By the time he directed 1954’s Rear Window, Hitchcock was keen to build on character development over narration, culminating in a film that features one of James Stewart’s more refined performances. Rear Window became a favourite of Martin Scorsese’s, another man invested in character building a la Taxi Driver (1976). Rear Window, notably, was filmed entirely at Paramount Studios, which had become something of a habit for Hitchcock after enduring ignominy during the making of The Pleasure Garden (1925). Not only was 10,000 feet of film confiscated by Italian authorities, but Hitchcock’s room was also broken into and burgled. From that point on, he kept his narratives inside a studio, containing his madcap ideas in safe space.
Hitchcock got involved in the scripts, shaping them to fit his vision. Naturally, Alma Hitchcock got involved. “Husband and wife rarely gave themselves screen credit for their writing, but they were both knee-deep in the process,” Alcock notes, although she later demurred from his projects in an effort to focus on her role as a grandparent.
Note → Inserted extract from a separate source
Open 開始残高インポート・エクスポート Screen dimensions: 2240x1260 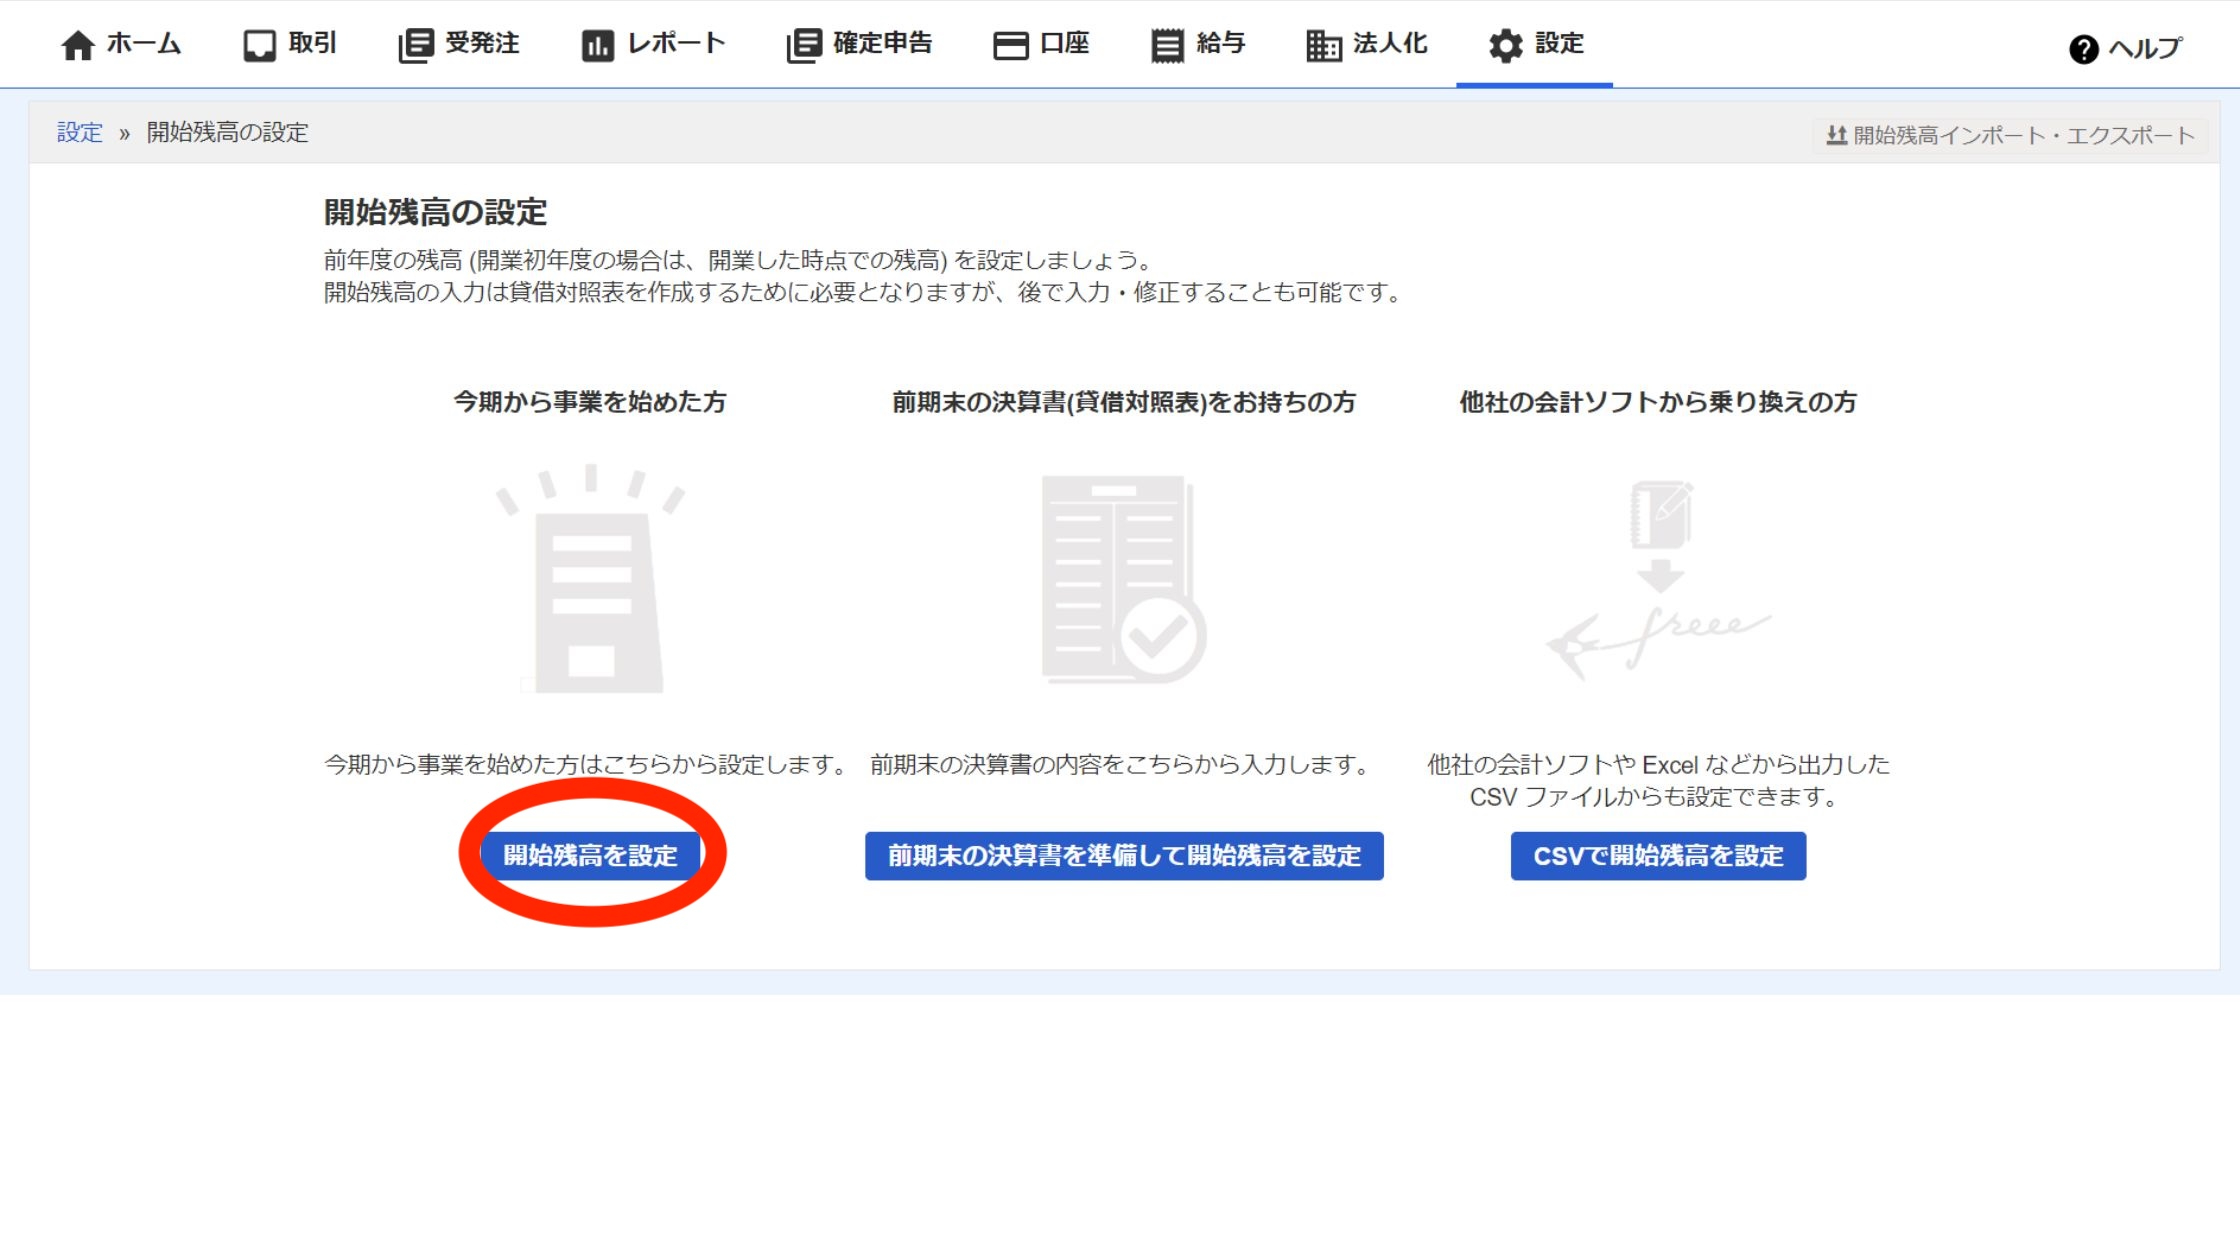click(x=2017, y=133)
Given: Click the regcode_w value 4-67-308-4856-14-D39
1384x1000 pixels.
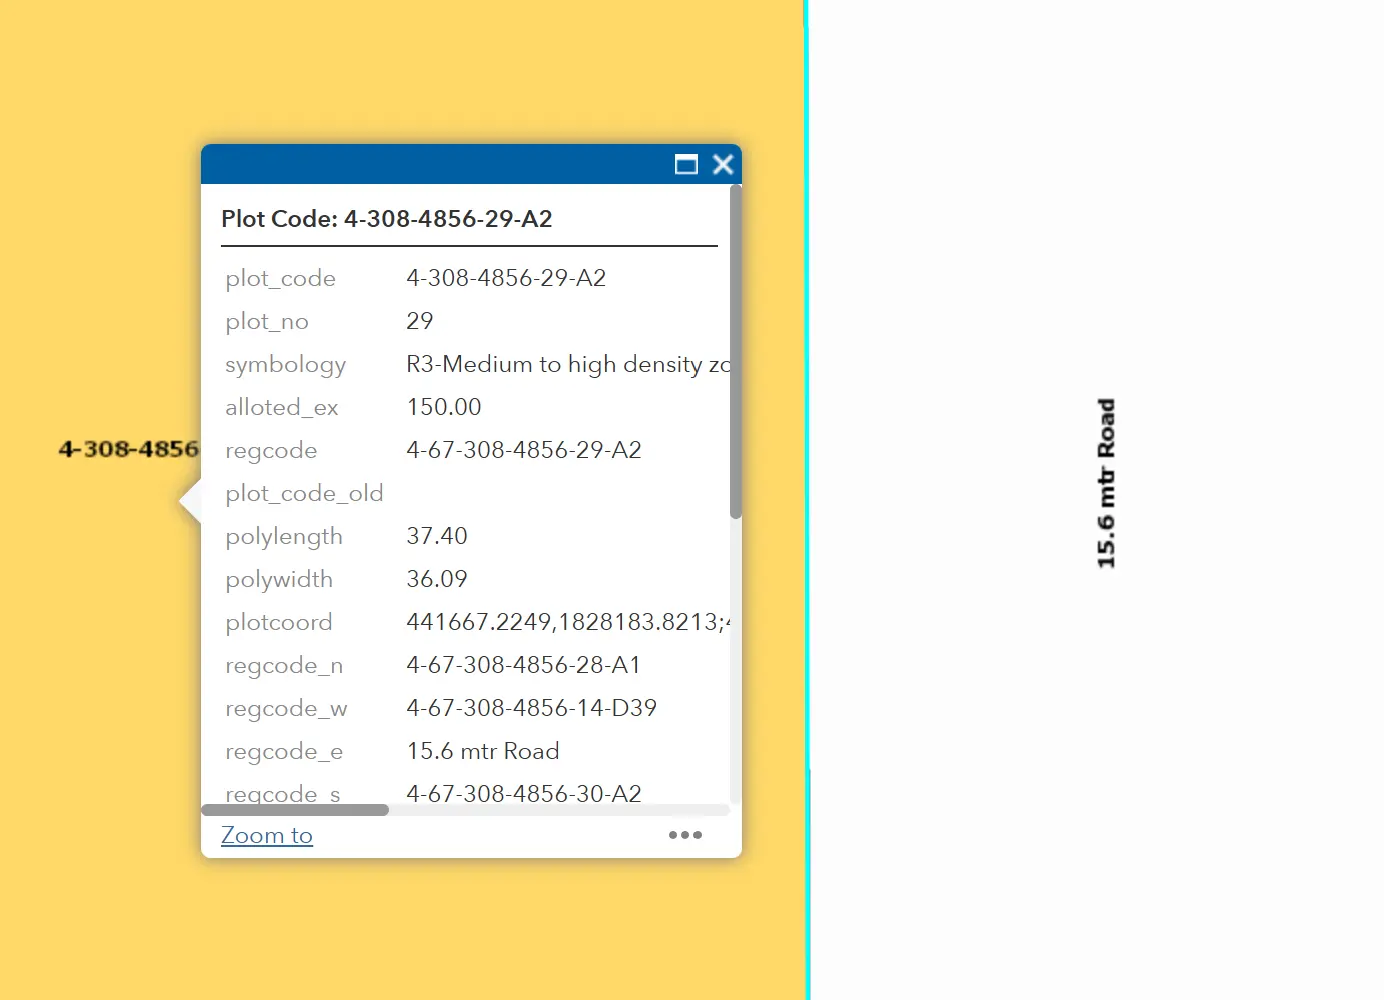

Cannily, Alcock hints that had an effect on her husband’s work: “the further towards the end of Hitchcock’s filmography you get, the less believable and sympathetic the female characters become.”
Considering Hitchcock’s penchant for comedy. The fairground scene in Strangers On A Train (1951) ripples with a sexual energy that anticipates the bawdiness of James Bond’s frolics in Octopussy (John Glen, 1983). Alcock wisely litters the book with witty one-liners and frolicsome insights into the Hitchcock universe. He lets his inner critic out at various points – anyone who favours the 1956 remake of The Man Who Knew Too Much is “mad” in his eyes – but the research leads the book, exploring the director’s creative rationale. In an effort to capture the French scenery in To Catch a Thief (1955), Hitchcock opted to film aerial shots from a helicopter; a rarity in the 1950s. In an effort to satiate audience’s expectations of violence and horror in the early 1960s, Hitchcock devised a feature (The Birds, 1963) where animals terrorise humans out in the open air. And when he couldn’t produce a film that interested him on an intellectual level, Hitchcock acquiesced to Universal’s demands to adapt a Cold War Thriller for the big screen: Topaz (1969).
Endlessly inventive, ill health and old age forced Hitchcock to slow down productivity, leading to a four-year-gap between Frenzy (1972) and Family Plot (1976).The latter wound up being his last film, an oddity that has some esoteric charm, particularly in the second half. “On its own terms, Hitchcock’s swan song is a perfectly adequate comic thriller,” Alcock says,”but as far as its legacy is concerned, it’s less ‘crowning finale to an unparalleled career’ than it is ‘tricky pub quiz answer’.” Hitchcock died four years later, at the age of 80.
He left behind a body of work that spanned decades, from the early days of silent cinema, to the kaleidoscopic majesty of his 1950s’ work (to my mind, his most fertile era.) Hitchcock experimented with form, colour and scope, which gives Alcock ample room to ruminate on the director’s canon. That Alcock does it with zest, fervent research and dry wit only furthers his credit.